Liam Hendriks glued “Roberto Clemente Award nominee” patches to his game cleats before the White Sox’ contest against the Angels on Wednesday. He donned a name-less No. 21 jersey.
Fittingly, Hendriks hoped to pitch Wednesday so he could auction off the game-worn gear for charity.
As the White Sox’ nominee for this year’s Roberto Clemente Award, Hendriks is one of the players eligible to wear No. 21 Wednesday in honor of Roberto Clemente Day. Others include players and uniformed personnel of Puerto Rican decent, past Roberto Clemente Award recipients, and the Pirates.
“It's definitely a huge honor knowing that what we're doing in the community's been taking notice of,” Hendriks said. “But you don't do the stuff in the community for an award like this.”

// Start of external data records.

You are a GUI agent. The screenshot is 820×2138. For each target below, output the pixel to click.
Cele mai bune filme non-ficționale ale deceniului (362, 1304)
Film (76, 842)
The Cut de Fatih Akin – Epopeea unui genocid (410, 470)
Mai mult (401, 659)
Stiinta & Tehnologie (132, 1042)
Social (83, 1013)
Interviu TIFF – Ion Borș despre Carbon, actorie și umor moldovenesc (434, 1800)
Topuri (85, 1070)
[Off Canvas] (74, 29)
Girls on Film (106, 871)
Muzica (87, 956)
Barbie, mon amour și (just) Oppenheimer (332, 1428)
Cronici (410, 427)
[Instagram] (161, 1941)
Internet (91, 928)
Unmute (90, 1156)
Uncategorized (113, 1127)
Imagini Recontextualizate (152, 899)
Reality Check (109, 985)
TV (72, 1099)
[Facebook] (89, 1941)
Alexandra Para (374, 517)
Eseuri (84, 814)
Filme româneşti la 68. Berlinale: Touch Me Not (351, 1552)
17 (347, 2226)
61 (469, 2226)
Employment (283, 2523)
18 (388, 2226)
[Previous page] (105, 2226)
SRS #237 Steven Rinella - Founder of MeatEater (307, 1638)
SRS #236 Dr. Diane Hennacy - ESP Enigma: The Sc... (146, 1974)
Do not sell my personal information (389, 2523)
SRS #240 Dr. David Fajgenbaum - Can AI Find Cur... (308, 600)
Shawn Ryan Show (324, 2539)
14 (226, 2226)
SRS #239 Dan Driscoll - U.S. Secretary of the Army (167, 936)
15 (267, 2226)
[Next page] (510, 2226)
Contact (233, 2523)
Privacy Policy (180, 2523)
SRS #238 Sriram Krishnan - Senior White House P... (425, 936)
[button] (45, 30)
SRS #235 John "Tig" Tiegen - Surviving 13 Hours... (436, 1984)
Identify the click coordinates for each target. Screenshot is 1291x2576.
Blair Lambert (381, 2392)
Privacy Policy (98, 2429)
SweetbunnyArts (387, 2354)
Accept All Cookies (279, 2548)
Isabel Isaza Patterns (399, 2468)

Major League Baseball describes the Roberto Clemente award as “baseball’s most prestigious recognition” and describes each year’s winner as the player “who best represents the game of baseball through extraordinary character, community involvement, philanthropy and positive contributions, both on and off the field.”
Each team puts forth a nominee, and Hendriks got the nod from the White Sox in his first season in Chicago.
“Our big thing was, we just wanted to make sure that our footprint was felt,” Hendriks said of himself and his wife, Kristi. “We didn't want to just come in and be one of those people that's just sitting there, taking a paycheck and not doing anything with it.
“And it's something that we've both been very passionate about, whether it be through animal rights, whether it be through feeding the frontlines this year, whether it be through the LGBTQ community. It's something that we're really focused on and make sure we give back to the community as much as we can.”
Hendriks had already been the A’s Roberto Clemente Award nominee twice and won the Dave Stewart Community Service Award. Hendriks also crossed paths with Roberto Clemente Jr., who is the global ambassador for ‘Food for the Hungry.’ They worked together on the ‘Striking Out Poverty’ initiative, which is focused on bringing water, education, community centers and baseball fields vulnerable communities in the Dominican Republic.
As a free agent this past offseason, Hendriks made community involvement a priority in his introductory conversations with potential landing spots.
“And that was something the White Sox really stood out on,” Hendriks said.
Since signing, Hendriks has added to an already long list of community projects and donations. Notably, the Hendrikses created the South Slydah Society and donated nearly 1,000 meals to Chicagoland frontline workers. They worked with local POC- and family-owned small businesses to do so.
“If I can even just be a speck of sand on the Clemente legacy, of what he was able to do for a long time, I mean, that's a win in my books,” Hendriks said. “Because from what I understand, everything he did philanthropically was unbelievable. And he really was a trendsetter in that realm.”